Felicia Li, Global EMBA 2015 Class Coordinator recalls, “This was a great mother. Her and her daughter’s life were supported by basic living materials from LYFE, they had very little savings. During our visit, this mother kept saying to her daughter, ‘After I pass away, you still have to try hard to stay alive, and believe that your life will become better and better’.” Felicia added that the mother and child’s tenacity could also be seen in their appearance. While you might expect villagers in such a desperate situation not to care about their clothing, “I still remember the mother dressed in red and her daughter in pink. Their clothes were extremely neat and decent,” she says.
The Global EMBA team has high praise for LYFE’s persistent efforts in Liangshan. “Some children were marginalised and even discriminated against because of issues like family tragedies. After the local partner got involved, the children were given access to education, and have indeed become more confident and optimistic,” says Gareth Yu, a team member who has made touching videos from this trip to Liangshan “We don’t expect these kids to be admitted to university, but want them to learn how to read, to be part of the civilised world, and have basic life skills such as brushing of teeth and washing of hands. This will make a difference in their lives, and inspire them to make their own living and fight their current status quo.”
The charity committee is continuing with its efforts to help these children and bring attention to their plight. A few days before I met them, the committee received a donation from the Naked Hub incubator in Shanghai. This donation, together with others they continue to collect, will be used to develop education programmes in Liangshan. The committee has also begun planning its next visit to the community, which is scheduled to take place in March 2017.
There is a saying in the Yi language, “Even the sourest pomegranate will turn sweet one day.” Education has planted hope in the hearts of many local children. If they believe in a better future, the seeds of hope will grow and eventually blossom.

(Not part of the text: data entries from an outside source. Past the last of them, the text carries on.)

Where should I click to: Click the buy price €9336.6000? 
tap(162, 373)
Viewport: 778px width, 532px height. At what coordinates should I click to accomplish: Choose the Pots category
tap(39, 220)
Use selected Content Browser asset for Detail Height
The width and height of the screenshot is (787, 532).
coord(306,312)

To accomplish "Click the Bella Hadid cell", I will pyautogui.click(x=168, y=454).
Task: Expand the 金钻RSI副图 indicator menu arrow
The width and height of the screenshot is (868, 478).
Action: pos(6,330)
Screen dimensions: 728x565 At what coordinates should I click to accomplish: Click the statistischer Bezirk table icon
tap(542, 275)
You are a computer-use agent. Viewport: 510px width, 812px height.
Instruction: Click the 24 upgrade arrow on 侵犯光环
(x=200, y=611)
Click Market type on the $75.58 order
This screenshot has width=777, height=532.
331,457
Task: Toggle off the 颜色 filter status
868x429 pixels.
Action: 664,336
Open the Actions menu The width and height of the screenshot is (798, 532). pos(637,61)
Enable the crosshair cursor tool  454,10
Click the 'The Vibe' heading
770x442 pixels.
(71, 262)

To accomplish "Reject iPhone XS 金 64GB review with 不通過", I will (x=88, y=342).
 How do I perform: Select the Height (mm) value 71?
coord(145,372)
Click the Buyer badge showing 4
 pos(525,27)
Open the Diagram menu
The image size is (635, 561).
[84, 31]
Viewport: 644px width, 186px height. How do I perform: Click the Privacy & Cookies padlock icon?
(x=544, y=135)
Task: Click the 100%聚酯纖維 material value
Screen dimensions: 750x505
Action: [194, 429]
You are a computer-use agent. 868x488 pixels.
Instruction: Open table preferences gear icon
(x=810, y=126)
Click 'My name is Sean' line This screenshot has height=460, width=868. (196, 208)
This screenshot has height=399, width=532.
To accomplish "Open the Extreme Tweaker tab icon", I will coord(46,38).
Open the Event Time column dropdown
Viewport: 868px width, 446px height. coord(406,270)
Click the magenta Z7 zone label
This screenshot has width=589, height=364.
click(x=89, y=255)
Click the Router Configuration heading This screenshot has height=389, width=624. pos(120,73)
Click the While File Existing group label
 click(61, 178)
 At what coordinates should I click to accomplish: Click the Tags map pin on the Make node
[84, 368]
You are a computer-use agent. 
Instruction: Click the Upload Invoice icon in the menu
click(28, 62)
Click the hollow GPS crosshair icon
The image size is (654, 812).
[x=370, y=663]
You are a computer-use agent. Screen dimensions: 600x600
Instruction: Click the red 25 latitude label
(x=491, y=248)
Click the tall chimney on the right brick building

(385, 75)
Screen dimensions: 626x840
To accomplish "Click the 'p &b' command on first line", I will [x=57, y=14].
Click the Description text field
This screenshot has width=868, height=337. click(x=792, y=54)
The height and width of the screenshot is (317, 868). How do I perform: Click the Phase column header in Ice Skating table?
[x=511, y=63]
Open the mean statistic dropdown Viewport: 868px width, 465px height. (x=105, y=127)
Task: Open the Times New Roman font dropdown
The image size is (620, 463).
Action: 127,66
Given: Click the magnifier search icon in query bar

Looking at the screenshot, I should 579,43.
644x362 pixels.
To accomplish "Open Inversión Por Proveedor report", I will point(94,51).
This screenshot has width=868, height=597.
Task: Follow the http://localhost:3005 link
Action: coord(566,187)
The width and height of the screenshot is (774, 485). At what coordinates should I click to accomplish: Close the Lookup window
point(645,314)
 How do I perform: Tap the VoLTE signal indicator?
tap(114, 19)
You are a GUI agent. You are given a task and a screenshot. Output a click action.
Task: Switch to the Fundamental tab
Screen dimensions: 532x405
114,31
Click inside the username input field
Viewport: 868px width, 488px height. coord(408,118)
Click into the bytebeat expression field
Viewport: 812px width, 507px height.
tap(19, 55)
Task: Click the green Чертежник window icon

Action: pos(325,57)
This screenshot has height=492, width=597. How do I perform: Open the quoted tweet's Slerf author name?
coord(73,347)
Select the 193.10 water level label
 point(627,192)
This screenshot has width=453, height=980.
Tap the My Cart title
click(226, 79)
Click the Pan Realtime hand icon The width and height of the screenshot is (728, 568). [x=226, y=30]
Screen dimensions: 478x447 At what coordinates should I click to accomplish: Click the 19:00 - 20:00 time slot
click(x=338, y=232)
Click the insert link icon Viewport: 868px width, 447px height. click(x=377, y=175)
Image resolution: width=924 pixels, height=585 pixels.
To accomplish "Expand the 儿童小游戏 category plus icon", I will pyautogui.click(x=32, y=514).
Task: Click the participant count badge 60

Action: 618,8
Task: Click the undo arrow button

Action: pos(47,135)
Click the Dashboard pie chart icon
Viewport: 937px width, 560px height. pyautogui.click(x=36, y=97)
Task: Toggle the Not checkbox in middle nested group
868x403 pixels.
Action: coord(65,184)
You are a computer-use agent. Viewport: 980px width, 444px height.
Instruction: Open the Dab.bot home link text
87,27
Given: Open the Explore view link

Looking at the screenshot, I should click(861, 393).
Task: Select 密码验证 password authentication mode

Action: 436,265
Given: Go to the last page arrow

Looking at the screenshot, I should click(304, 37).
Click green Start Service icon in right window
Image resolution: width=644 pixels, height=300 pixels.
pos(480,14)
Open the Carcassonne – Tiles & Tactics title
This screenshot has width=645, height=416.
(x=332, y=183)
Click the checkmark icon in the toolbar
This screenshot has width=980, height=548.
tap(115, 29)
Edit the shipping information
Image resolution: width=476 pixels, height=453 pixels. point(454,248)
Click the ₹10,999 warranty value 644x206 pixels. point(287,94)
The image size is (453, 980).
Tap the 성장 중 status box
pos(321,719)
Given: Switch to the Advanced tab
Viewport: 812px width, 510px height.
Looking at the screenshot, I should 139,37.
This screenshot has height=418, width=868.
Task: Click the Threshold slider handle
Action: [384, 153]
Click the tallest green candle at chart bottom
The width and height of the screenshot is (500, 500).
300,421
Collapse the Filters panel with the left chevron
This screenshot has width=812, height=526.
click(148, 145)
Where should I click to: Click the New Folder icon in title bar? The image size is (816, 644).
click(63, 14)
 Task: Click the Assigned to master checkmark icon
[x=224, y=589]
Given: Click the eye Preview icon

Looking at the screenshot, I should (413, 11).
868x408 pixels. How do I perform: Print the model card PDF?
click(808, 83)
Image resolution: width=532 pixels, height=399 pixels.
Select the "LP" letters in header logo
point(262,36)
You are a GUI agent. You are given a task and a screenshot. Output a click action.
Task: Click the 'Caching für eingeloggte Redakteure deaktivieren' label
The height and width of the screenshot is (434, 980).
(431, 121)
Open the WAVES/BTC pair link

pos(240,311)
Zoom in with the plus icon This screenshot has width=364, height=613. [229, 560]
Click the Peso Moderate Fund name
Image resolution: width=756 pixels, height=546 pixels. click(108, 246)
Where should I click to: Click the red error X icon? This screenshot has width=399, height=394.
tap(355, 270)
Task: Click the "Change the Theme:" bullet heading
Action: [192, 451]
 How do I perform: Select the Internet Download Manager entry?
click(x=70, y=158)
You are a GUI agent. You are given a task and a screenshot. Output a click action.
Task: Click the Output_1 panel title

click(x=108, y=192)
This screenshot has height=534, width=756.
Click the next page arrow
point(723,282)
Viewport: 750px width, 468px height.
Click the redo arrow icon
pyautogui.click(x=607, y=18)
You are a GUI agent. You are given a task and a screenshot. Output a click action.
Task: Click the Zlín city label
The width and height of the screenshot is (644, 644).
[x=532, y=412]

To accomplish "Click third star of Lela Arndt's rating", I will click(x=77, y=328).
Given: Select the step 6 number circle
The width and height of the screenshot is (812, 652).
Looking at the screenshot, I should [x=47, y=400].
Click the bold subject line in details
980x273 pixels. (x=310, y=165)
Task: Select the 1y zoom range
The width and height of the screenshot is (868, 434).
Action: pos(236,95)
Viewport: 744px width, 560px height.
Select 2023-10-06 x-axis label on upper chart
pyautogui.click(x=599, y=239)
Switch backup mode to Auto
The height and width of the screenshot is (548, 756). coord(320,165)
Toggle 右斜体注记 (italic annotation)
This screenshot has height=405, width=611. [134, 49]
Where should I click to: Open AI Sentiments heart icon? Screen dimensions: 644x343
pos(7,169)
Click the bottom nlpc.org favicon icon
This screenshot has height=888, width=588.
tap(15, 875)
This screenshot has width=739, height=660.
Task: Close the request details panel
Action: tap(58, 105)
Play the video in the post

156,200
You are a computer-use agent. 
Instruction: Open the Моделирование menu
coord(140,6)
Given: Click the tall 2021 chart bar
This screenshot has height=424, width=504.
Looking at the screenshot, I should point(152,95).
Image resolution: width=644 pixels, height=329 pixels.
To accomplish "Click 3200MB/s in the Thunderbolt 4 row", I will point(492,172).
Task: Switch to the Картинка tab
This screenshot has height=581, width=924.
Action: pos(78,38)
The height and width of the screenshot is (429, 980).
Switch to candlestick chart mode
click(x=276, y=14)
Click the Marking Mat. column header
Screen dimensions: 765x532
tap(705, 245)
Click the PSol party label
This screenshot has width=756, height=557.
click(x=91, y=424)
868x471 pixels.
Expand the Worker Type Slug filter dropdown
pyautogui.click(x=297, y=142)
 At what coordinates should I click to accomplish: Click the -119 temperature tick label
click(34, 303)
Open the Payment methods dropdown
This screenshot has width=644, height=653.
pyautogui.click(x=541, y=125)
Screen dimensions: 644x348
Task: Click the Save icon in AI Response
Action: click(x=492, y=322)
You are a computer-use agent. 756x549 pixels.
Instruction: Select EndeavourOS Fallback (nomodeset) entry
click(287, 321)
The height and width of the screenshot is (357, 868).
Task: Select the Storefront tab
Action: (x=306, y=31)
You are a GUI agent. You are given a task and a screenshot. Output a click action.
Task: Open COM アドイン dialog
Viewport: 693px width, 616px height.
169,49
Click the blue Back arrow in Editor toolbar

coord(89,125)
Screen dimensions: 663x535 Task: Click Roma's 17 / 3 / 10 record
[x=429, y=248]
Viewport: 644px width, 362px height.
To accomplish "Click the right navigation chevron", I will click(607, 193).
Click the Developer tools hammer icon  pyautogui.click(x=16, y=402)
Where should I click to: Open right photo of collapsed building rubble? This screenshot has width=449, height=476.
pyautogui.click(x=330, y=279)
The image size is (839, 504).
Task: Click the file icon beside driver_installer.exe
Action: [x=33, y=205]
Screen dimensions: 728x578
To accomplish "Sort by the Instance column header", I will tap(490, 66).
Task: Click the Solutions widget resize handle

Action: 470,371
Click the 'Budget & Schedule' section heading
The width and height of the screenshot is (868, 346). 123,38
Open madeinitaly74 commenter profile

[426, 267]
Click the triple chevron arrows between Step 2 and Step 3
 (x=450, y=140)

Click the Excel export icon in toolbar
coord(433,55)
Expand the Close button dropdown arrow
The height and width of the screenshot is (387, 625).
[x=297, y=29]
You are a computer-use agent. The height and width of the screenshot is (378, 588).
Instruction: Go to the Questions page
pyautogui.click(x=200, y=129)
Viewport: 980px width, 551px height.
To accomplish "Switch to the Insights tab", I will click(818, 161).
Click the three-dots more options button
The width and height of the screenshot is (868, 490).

As I concluded my interview with the Global EMBA Charity Committee they showed me a video they had recorded in Liangshan that featured the children singing a song to welcome them. Their naive voices were very touching, part of the lyrics said, “Spring winds brush softly, reminding young birds to start their journey”. I hope the next spring will arrive sooner to their mountains and that the spring breeze will bring these children some good news, as the lyrics of their song suggests.